REPUBLICA DE CUBA
For the last 12 years, five Cubans - Gerardo Hernández, Ramón Labañino, Fernando González, Antonio Guerrero and René González – have been serving long and unjust sentences in American prisons for the sole crime of defending Cuba from the actions of terrorist groups based in the United States.
Their legal process has been going on for 10 years without justice having been served, in spite of the fact that both the Atlanta Appeals Court and the very Miami Court that tried them have recognized that none of them have harmed the national security of the United States.
During all these years, they have endured many legal and human rights violations: solitary confinement on various occasions without justified cause, delays in authorizing visas for their families thus resulting that in most cases they have only been allowed one visit per year on average, and the reiterated and systematic denial of visas by the United States government to Olga Salanueva and Adriana Pérez, the wives of Gerardo Hernández and René González, respectively.
During these years, there have been numerous statements made demanding freedom for the Cuban Five. Parliaments, hundreds of parliamentarians, prestigious legal, religious and human rights organizations, as well as government leaders and notable personalities the world over, including 10 Nobel Prize laureates, have asked for their freedom.
Up until this moment, these demands have been ignored. In June of 2009, the United States Supreme Court announced, without any explanations, its decision to not review the case of the Cuban Five: this means that the legal resources for their case have now been used up.
After 12 years of prison, it is time that the Obama Administration feels the full weight of international demands and puts an end to the injustice and suffering of these five men and their families.

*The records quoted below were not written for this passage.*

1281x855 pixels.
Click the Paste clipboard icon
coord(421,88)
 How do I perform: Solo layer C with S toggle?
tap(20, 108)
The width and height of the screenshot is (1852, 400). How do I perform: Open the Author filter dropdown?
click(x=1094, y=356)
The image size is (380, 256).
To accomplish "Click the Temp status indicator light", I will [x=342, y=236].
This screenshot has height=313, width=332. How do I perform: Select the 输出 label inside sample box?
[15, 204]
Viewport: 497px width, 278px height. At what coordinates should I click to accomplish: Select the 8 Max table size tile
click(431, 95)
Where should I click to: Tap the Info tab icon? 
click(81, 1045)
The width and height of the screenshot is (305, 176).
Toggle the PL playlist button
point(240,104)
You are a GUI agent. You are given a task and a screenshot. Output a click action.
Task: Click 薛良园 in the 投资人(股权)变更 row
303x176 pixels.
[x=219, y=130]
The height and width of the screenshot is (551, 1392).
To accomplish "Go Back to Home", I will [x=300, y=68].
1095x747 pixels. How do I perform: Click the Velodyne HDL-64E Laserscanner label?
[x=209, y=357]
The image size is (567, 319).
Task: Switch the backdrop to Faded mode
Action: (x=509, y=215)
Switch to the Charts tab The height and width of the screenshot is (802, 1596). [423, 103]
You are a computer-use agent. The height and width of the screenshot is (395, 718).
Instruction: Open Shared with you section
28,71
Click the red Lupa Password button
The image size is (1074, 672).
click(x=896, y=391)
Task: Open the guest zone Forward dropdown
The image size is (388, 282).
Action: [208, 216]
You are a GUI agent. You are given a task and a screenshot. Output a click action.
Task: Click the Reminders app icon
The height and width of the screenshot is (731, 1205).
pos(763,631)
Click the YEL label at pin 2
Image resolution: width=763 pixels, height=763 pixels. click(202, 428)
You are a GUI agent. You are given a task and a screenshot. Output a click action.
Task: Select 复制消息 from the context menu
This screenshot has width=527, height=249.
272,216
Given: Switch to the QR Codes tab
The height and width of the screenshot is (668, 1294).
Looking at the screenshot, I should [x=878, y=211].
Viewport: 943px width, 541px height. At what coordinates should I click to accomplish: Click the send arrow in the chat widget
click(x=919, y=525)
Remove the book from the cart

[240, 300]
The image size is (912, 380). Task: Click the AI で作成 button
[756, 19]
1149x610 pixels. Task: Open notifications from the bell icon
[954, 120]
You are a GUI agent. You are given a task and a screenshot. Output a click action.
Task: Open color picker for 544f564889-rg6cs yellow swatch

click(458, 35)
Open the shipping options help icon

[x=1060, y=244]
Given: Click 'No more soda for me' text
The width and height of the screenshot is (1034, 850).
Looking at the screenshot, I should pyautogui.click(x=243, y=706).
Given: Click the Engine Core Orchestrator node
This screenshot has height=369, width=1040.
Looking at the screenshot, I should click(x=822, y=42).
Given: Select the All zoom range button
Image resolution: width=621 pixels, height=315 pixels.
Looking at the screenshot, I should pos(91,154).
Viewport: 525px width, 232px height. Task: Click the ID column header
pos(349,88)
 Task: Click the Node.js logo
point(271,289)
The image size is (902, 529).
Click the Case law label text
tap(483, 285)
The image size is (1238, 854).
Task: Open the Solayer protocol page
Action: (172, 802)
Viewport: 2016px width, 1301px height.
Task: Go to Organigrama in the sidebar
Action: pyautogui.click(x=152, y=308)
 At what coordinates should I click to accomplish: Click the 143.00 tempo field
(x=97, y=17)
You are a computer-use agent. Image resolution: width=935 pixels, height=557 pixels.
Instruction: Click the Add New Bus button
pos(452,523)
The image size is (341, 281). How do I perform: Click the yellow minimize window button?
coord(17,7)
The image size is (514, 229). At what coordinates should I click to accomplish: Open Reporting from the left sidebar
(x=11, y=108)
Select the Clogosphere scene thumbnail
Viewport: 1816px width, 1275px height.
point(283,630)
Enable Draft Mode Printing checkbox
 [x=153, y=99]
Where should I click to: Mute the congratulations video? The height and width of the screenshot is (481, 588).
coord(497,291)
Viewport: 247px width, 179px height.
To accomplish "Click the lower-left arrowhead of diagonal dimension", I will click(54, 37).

The International Relations Commission of the Cuban Parliament calls upon all parliamentarians of the world so that through this Forum we build another space for proposals and concrete actions directed at the United States government and Congress, to demand that their president releases these five Cuban anti-terrorists and grants visas to Olga Salanueva and Adriana Pérez, in order to put an end to what Amnesty International describes as “unnecessary punishment that goes against both the norms for the humane treatment of the prisoners, and the obligation of countries to protect family life”.